中国西部、青海省の西寧って、どんなところ?

「寒いから暖房器に近い、一番奥のベッドにしよう!」とユースホステルの4人部屋にチェックインしました。中国の西から2番目にある青海省の省都、西寧です。西寧の標高は、2275メートルもあります。そのため、年間平均気温は5.6度と低く、かなり寒い地方です。冬や春は零下の日が続きます。冬の西寧のお宿には暖房は必須です。冬の温かい日でも夜になると、急速に気温が落ちます。だから、一番ドアから遠く、暖房器のそばにある奥のベッドを確保しました。それにしては部屋が寒い。

これがその絵。上手ではないが、遠くから見ると、本物にしか見えない。 これがその絵。上手ではないが、遠くから見ると、本物にしか見えない。

西寧のお宿で出会った衝撃体験

中国の北部、長江と呼ばれる揚子江より北側の地域にあるお宿の暖房は、セントラルヒーティングです。中国政府によって、暖房をいつから入れるかは、決められています。だいたい11月の半ば以降です。もちろん西寧のユースホステルもです。もう11月の下旬、どうして、こんなに部屋が寒いんだろう。初めてじっくりと壁際の暖房器を見ました。それは、壁に書かれた絵でした。壁に暖房器の絵を描くという発想もこんなものを本物と見間違える自分自身にも、あきれてしまいました。

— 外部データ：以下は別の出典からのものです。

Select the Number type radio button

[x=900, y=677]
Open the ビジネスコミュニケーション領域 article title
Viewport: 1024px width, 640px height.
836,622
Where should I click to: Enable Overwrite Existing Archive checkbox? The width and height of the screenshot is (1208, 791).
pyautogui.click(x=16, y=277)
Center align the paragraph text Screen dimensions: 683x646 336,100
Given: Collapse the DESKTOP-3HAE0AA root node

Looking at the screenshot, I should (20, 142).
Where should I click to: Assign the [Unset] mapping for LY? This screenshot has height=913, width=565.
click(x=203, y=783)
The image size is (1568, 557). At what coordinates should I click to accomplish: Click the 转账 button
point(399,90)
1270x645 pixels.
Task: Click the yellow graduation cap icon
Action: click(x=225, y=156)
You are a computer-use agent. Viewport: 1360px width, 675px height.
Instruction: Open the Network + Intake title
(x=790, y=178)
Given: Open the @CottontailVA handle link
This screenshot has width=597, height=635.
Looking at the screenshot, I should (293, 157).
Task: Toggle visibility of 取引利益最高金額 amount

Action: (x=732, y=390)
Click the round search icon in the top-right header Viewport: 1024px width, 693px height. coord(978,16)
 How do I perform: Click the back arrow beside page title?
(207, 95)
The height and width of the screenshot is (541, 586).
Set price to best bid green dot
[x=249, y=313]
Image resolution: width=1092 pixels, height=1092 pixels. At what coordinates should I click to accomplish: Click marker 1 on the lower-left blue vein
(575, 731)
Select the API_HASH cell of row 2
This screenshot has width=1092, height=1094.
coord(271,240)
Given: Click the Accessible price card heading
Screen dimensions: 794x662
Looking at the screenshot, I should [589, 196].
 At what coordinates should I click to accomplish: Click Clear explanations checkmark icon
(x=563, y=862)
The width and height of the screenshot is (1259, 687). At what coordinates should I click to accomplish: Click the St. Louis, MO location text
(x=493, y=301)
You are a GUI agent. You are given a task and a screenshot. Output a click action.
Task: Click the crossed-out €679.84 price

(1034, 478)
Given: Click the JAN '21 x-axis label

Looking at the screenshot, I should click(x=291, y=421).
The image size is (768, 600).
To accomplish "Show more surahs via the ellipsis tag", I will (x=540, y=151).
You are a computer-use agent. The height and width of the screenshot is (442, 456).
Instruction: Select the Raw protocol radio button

「寒い季節だから南に行こう!」は中国では正しくない?

「寒い時こそ暖かい南に行こう!」と思う人は多いです。肌寒い卒業旅行シーズンに中国に行くのなら、「南」とは、日本人にも人気がある雲南省や四川省あたりです。この考え方は中国では、当たっているような外れているような、なんとも微妙です。というのも揚子江より南の地域の安宿は、暖房がなくても当たり前です。星付きやビジネスホテルクラスに連日、泊まるなら問題なしです。ユースホステルや安宿の場合、広い部屋なのに、暖房は古びた家庭用のエアコンだけです。全然、あったかくなりません。だから寒い時期こそ、安宿でも暖房がついているのが当たり前の北に行くのが正解です。そのはずだったのに、西寧のユースホステルでまさかの暖房なしです。

私が、このユースホステルを選んだ理由

暖房器が壁に描かれた絵だったなんて経験は、何十年も中国に通ってきて初めてです。思わず笑ってしまいました。私が泊まったお宿は、「インターネットが繋がりにくいことを除けば、完璧!」と絶賛されているところです。欧米人旅行者のバイブルと言ってもいいガイドブックが「ロンリープラネット」です。この中国語版で完璧とまでほめられたら、数あるユースホステルの中で、ここを選ぶのは当然ですよね。ロンリープラネットの調査員は、壁に暖房を描くというユーモアも高評価したのかしら? 何はともあれ、こんなことは例外中の例外です。中国は寒い季節こそ、部屋に暖房がある北を目指しましょう!